But we know how it is. Sometimes a project unexpectedly goes from having your full attention to winning an all-expense-paid trip to the back burner. In this case, [Timo] only recently put the necessary finishing touches on his monitor and got it installed on the boat. Recent log entries on the project’s Hackaday.io page detail some of the changes made since the last time we checked in, and describe the successful first test of the system on the water.
Certainly the biggest issue that was preventing [Timo] from actually using the monitor previously was the lack of an enclosure and mounting system for it. He’s now addressed those points with his 3D printer, and in the write-up provides a few tips on shipboard ergonomics when it comes to mounting a display you’ll need to see from different angles.
The printed enclosure also allowed for the addition of some niceties like an integrated 7805 voltage regulator to provide a solid 5 V to the electronics, as well as a loud piezo beeper that will alert him to problems even when he can’t see the screen.

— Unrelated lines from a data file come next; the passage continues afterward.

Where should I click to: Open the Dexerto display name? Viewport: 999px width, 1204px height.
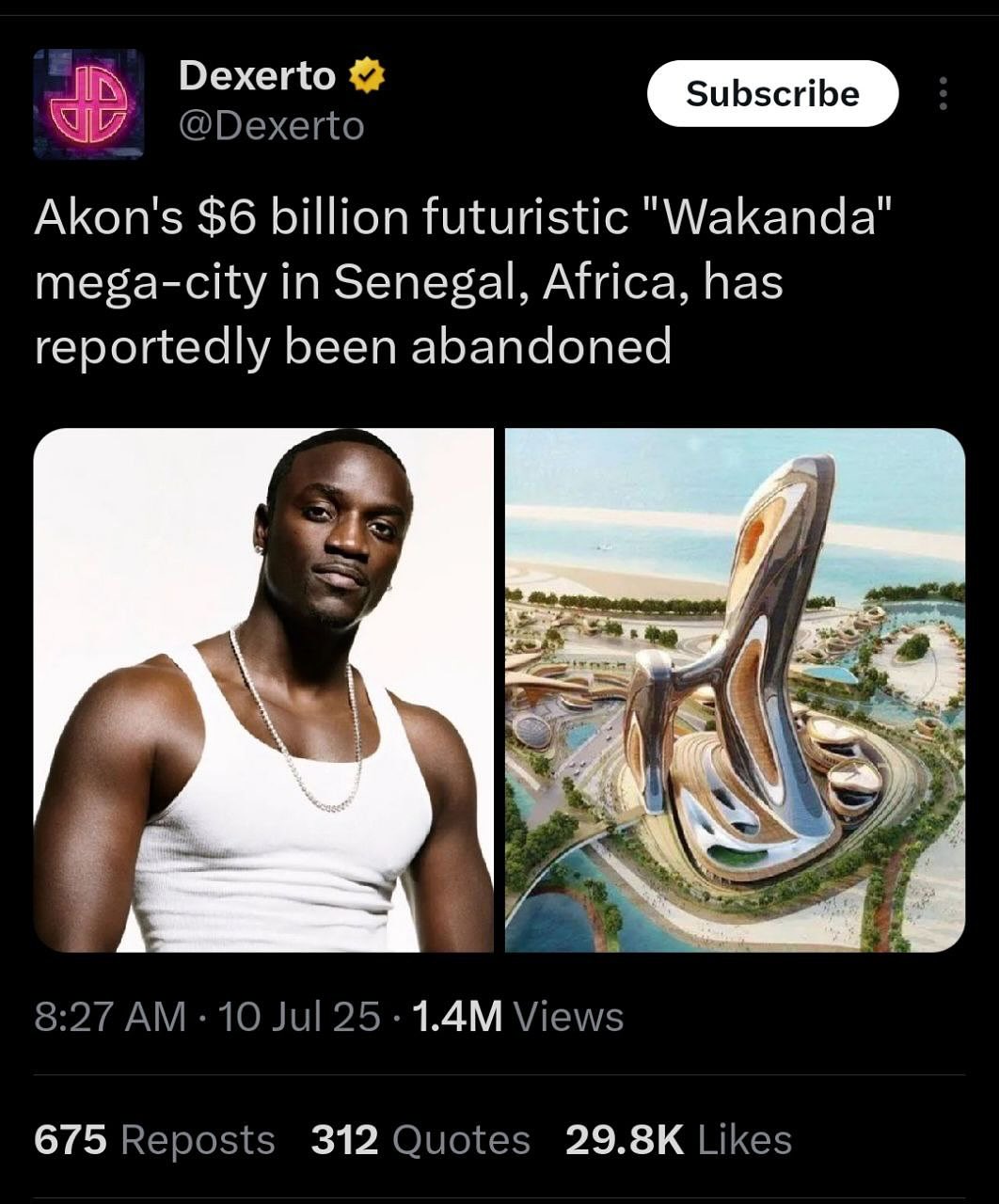[257, 76]
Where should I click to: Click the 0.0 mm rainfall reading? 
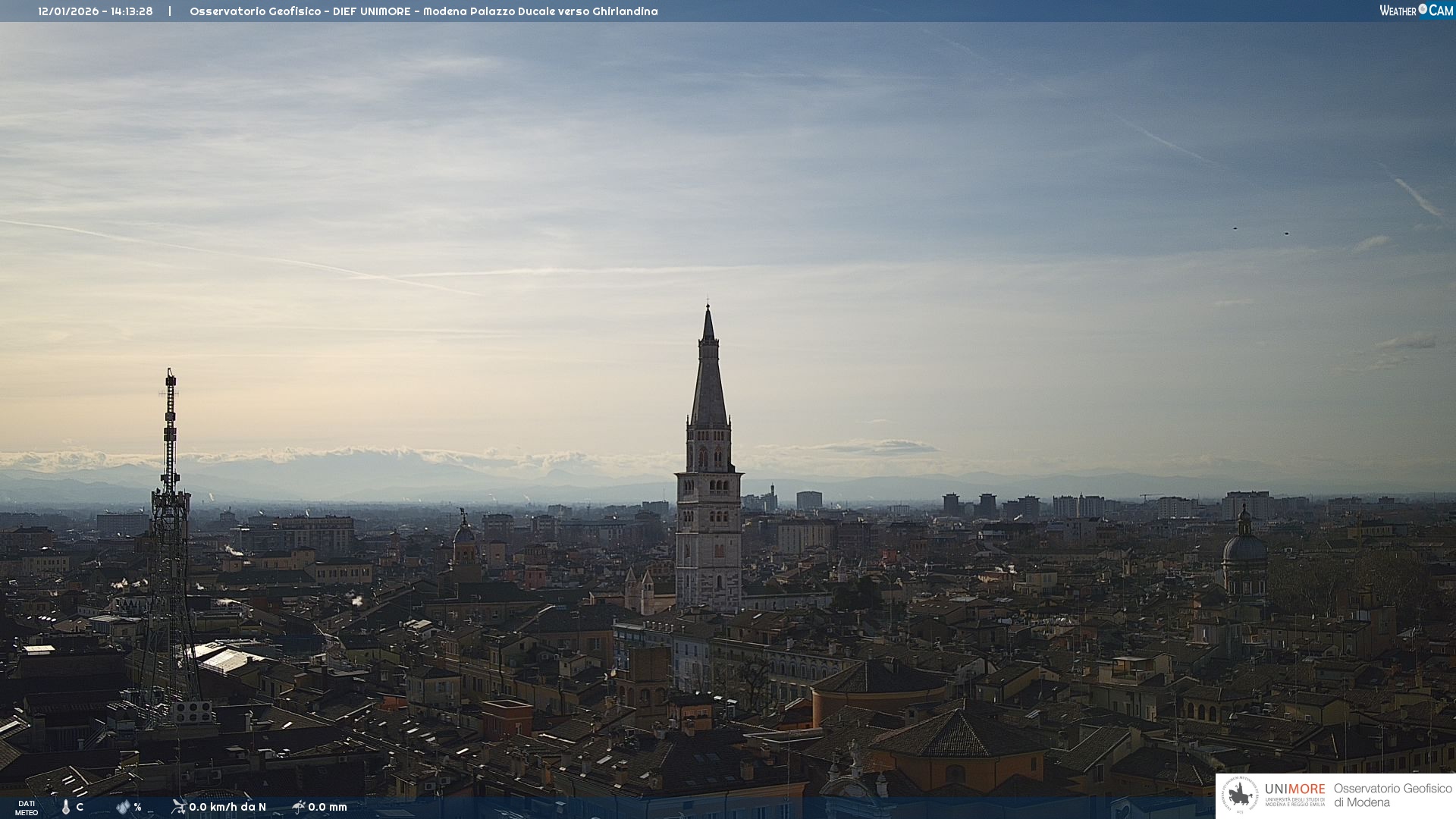click(327, 807)
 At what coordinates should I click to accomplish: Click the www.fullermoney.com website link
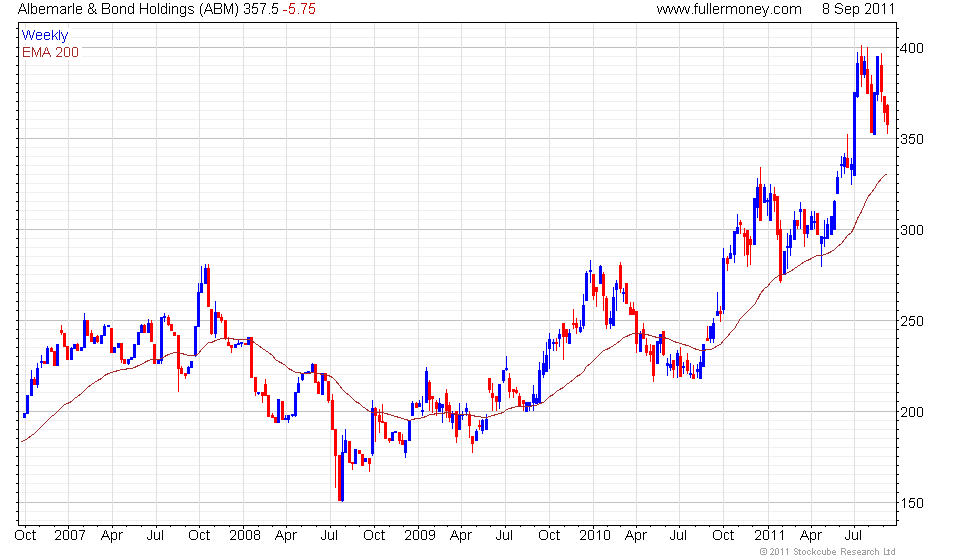728,9
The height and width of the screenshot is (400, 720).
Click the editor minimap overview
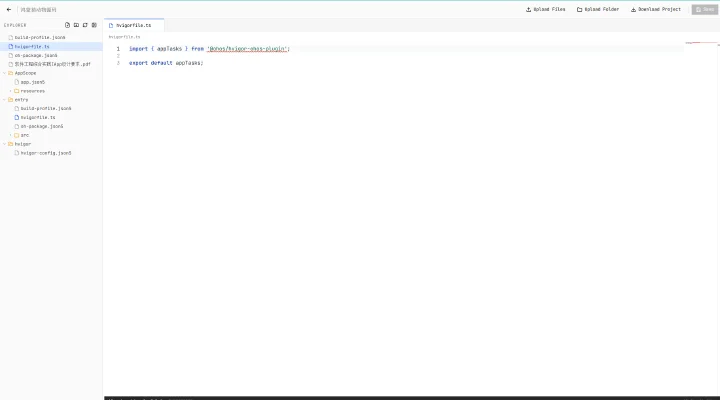pyautogui.click(x=701, y=43)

Under the hood he’s also made some notable software improvements. With the help of a newer and faster TFT display library, he’s created a more modern user interface complete with a color coded rolling graph to show voltages changes over time. There’s still a good chunk of screen real estate available, so he’s currently brainstorming other visualizations or functions to implement. The software isn’t using the onboard NRF24 radio yet, though with code space quickly running out on the Arduino Nano, there’s some concern about getting it implemented.